The unfortunate story of Falls Church’s position between the immovable object of Fairfax County and the irresistable force of Fairfax Water is well known: our state legislature was accused of unconstitutionally authorizing the City of Falls Church to earn a profit on the sale of water and to transfer those profits to its General Fund, which the City duly did and which the Court decreed to be unconstitutional in January 2010. I am writing to suggest that we concede to Fairfax Water, provided we are allowed a due process where we are compensated for the value of our property, and we have the opportunity to address other points of mutual interest with the various stakeholders.

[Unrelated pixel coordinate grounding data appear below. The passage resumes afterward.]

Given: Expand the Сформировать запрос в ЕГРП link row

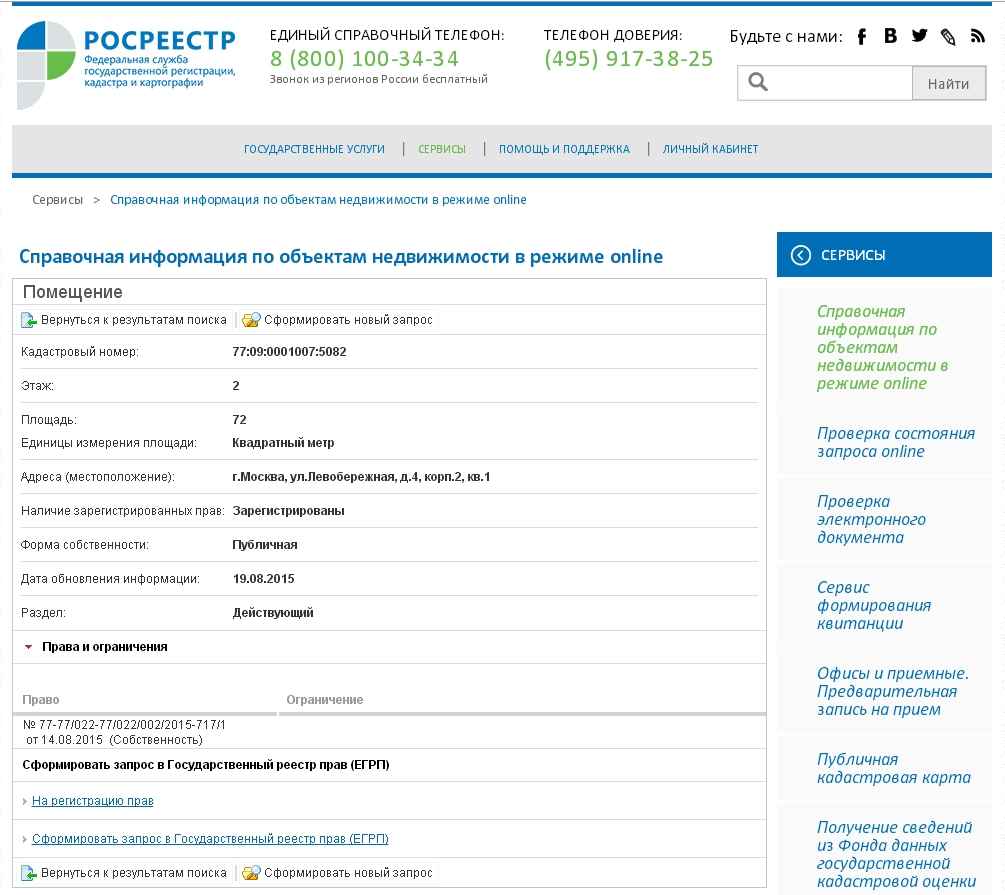Looking at the screenshot, I should point(25,839).
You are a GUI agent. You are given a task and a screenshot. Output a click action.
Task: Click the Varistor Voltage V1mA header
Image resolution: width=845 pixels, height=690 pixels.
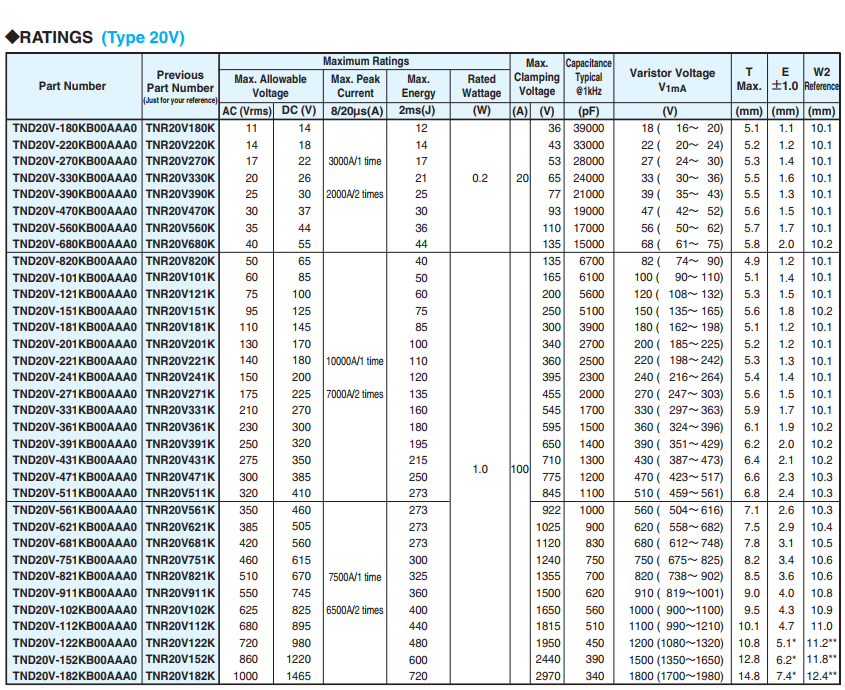pyautogui.click(x=671, y=79)
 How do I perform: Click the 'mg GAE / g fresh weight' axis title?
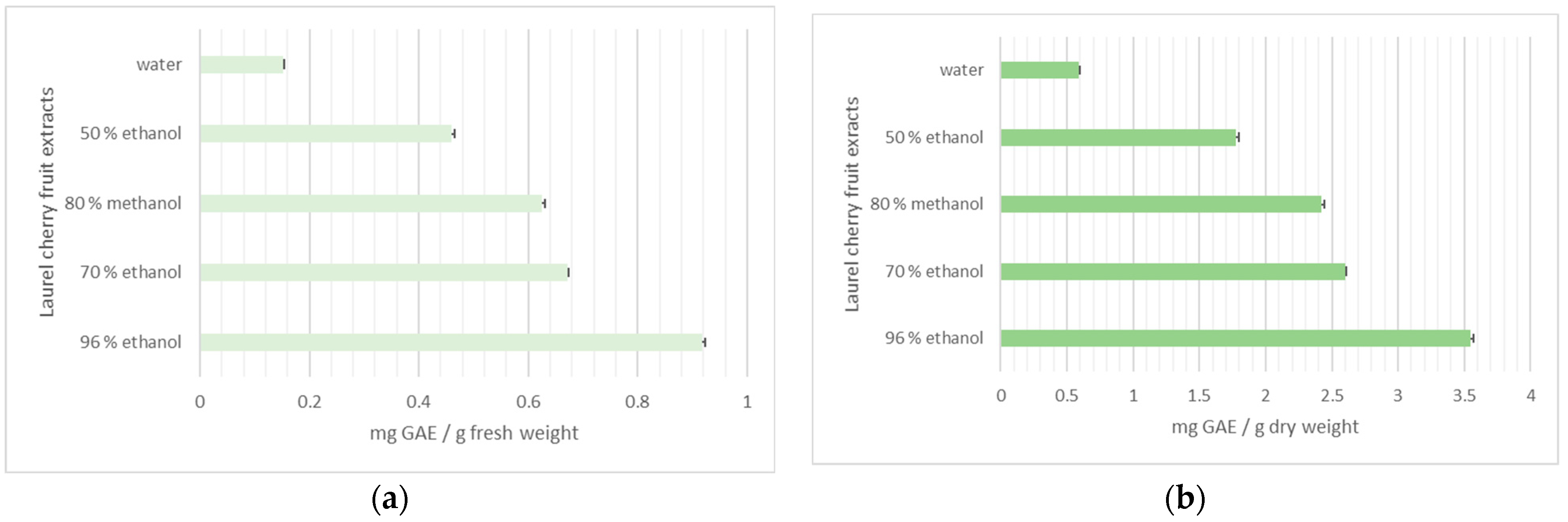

First, though, I would digress to clarify the public record. It is true that Falls Church’s “retail commodity rate” is higher than Fairfax Water’s, yet not a single developer building a project in Fairfax County has voluntarily hooked up to Fairfax Water given the choice. Falls Church’s connection fees are lower that Fairfax Water’s, by huge sums in the case of sizeable projects. For instance, in the Halstead project on Gallows road which gave rise to the recent litigation, the difference was a cool million dollars, meaning that, until the project used about a billion gallons of water, Falls Church water would be less costly to the property owner. While that litigation caused terrible consequences for the City as noted, it did result in the County withdrawing their “mandatory proffer” that the developer connect to Fairfax Water, the reason the City had refused to sign off on the construction plans. So now Fairfax Water has apparently come up with a more comprehensive way to compel developers to connect to Fairfax Water. Senator Petersen, the editor and many others feel is illegal, so I do not need to harp on this point.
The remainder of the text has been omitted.